Four weeks of antiretroviral prophylaxis is sufficient for HIV-exposed infants
27 December 2008. Related: Conference reports, Pregnancy, ICAAC 48th Washington 2008.
Polly Clayden, HIV i-Base
A study conducted at three Dublin Hospitals looked at 4 vs 6 weeks ARV prophylaxis for HIV-exposed infants.
US guidelines currently recommend 6 weeks ARV prophylaxis for infants, but this is not evidence based. The investigators suggest that the potential benefits of the shorter duration include greater acceptability, adherence, reduced toxicity and cost.
The investigators performed an audit of the Irish PMTCT programme between January 1999 and December 2007. In this programme, prophylaxis is given according to infant risk: AZT (4mg/kg BD) or NVP (2mg/kg x 2 doses) plus AZT/3TC, for 4 weeks rather than 6 weeks.
In this programme, infants received AZT unless mothers had received <4 weeks ART in pregnancy, were non adherent, had detectable viral load, had prolonged rupture of membranes or other transmission risks were identified. Infants were categorised HIV-negative if, post prophylaxis, they have two negative DNA PCR tests, the second at =3 months of age. The investigators found, there were 868 pregnancies, during the study period, which included 9 twin pregnancies. The women in the study were 79% African, 20% Irish and 1% other nationalities. There were 874 live births, including 5 neonatal deaths = 48 hrs (1 preterm, 2 birth asphyxia, 1 dysmorphic and1 sepsis) and 3 infant deaths (2 SIDS, 1 structural heart defect).
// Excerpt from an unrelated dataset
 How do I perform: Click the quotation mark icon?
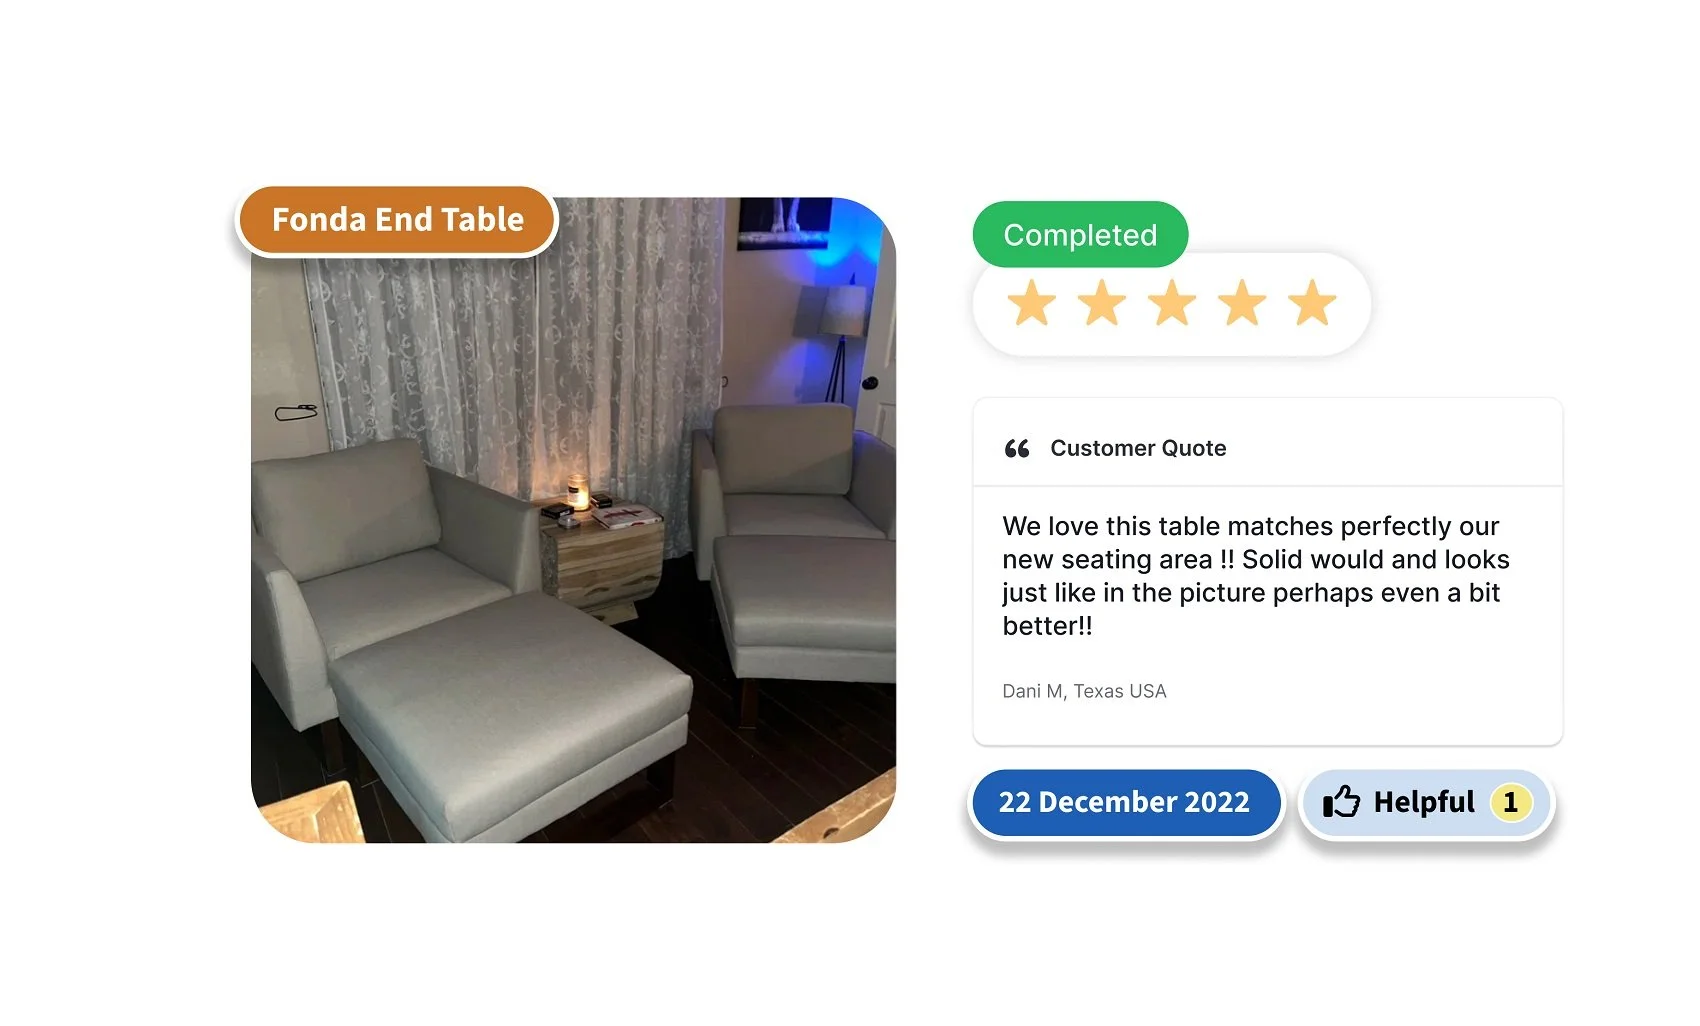(x=1017, y=449)
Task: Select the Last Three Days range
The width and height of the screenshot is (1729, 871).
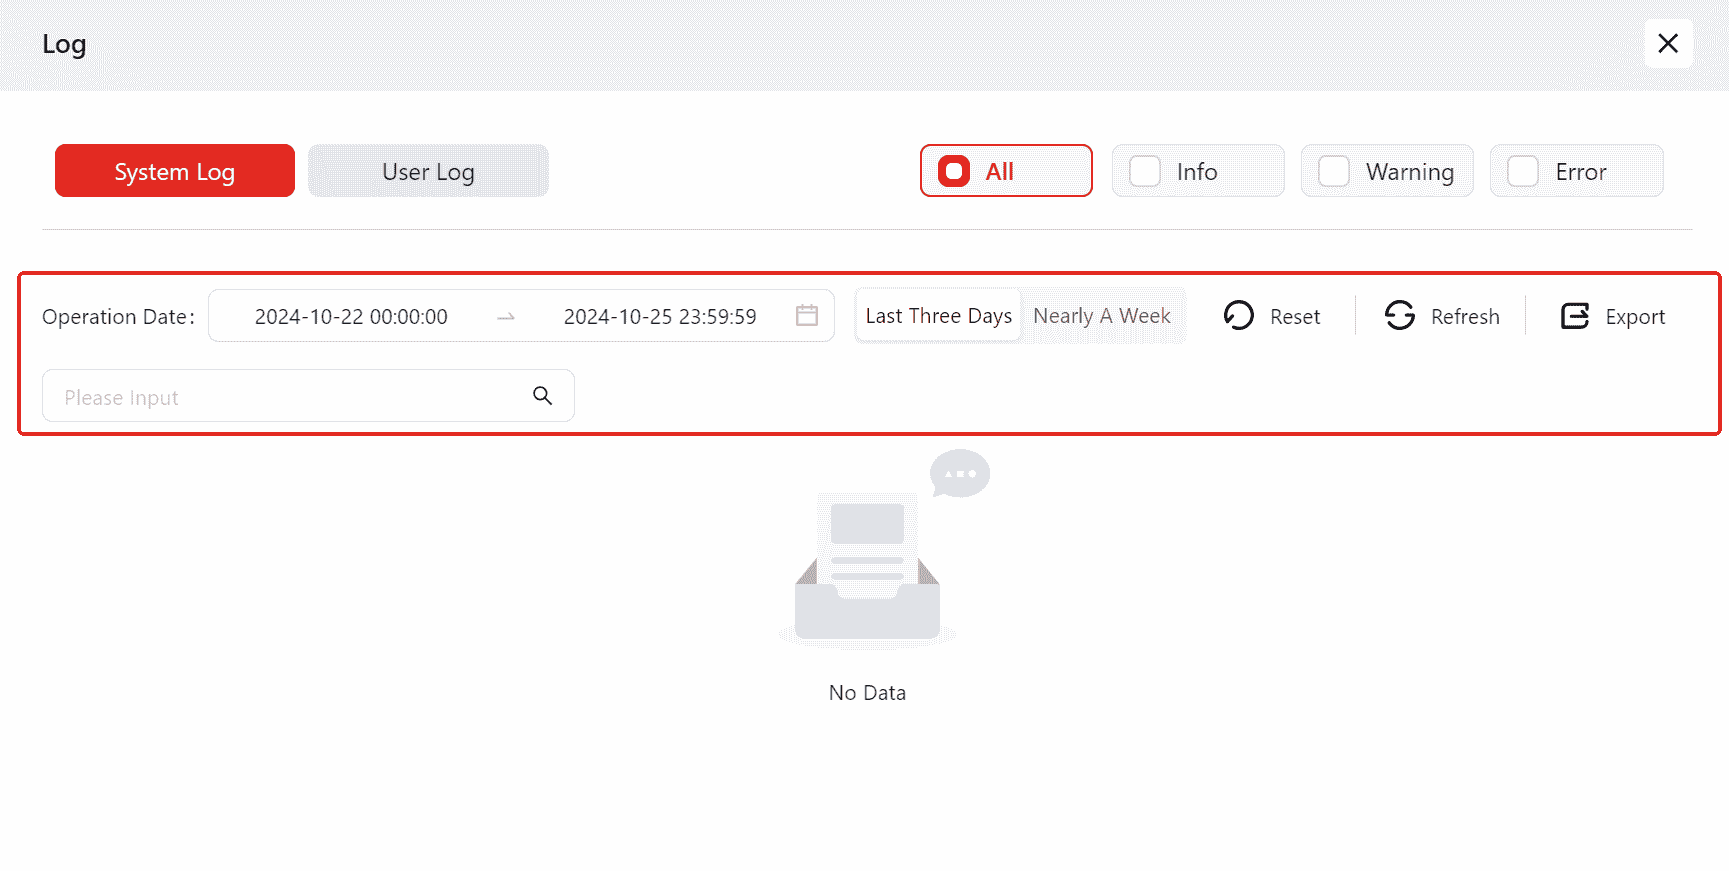Action: tap(938, 316)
ARV prophylaxis was given to 869 infants and they all completed the 4-week course. 9/869 infants were HIV-positive, 826 HIV-negative and 34 of indeterminate status, including 2 late infant deaths; 1SIDS at 2 months and 1cardiac. 32 infants with at least one negative HIV PCR at = 6 weeks of age, including 23 at six weeks, were lost to follow up prior to 3 month testing.
Based on data for 835 infants with known HIV status, the investigators found a TR of 1% (95% CI 0.98-1.019). Of these 8/9 HIV-positive infants were born to women who presented late to antenatal care; 6/8 women had <6 weeks ART and 2/8 were non adherent.
The investigators wrote: “Four weeks neonatal ART component has comparable efficacy to 6 weeks treatment with potential for less toxicity and cost savings.”
Reference:
Ferguson W, Goode M, Walsh A et al. Four weeks neonatal antiretroviral therapy (ART) is sufficient to optimally prevent mother to child transmission (PMTCT) of HIV. 48th ICAAC, 25-28 October 2008. Washington. Abstract H-459.